General information
- Type: Ultralight aircraft
- National origin: United States
- Manufacturer: Ferguson Aircraft Precision Tech Aircraft
- Designer: Bill Ferguson
- Status: No longer in production
- Number built: 40 (2001)

History
- Manufactured: 1991-c2002
- Introduction date: 1991
- Developed from: Kolb Mark III

= Precision Tech Fergy =

The Precision Tech Fergy F-II B is a two-seat side-by-side, conventional landing gear, strut-braced, high-wing, pusher configuration ultralight aircraft that was manufactured by Ferguson Aircraft and later Precision Tech Aircraft in kit form for amateur construction. The aircraft is out of production and no longer available.

==Design and development==
The Fergy was developed from the Kolb Mark III and introduced to the market in 1991. Reviewer Andre Cliche describes it as a "clone", whilst Noel Bertrand et al. claim it was "inspired by the Kolb Twinstar". The aircraft differs from the Kolb design in that it has a revised cockpit pod, with centerline-hinged doors and a square-tipped rudder.
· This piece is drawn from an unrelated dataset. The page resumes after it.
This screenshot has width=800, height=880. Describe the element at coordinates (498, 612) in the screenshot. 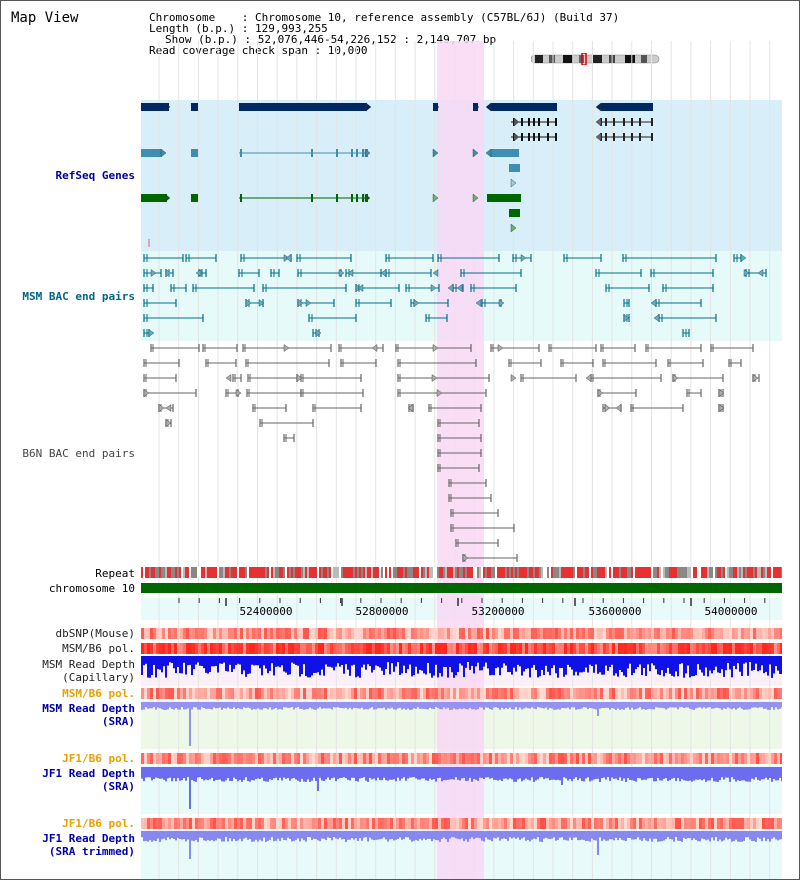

The horizontal stabilizer was also raised a few inches to give better ground clearance.

The aircraft is constructed from aluminium tubing, covered with aircraft fabric. The wings fold for storage or trailering. The standard engine supplied with the kit was the 50 hp Rotax 503, with the liquid-cooled 64 hp Rotax 582 optional, although the Fergie can accept engines that range in output from 50 to 80 hp.

The average construction time from the kit was reported by the manufacturer as 350 hours and 40 had been completed by 2001.

==Operational history==
The Fergie won the Grand Champion title at Sun 'n Fun in 1991.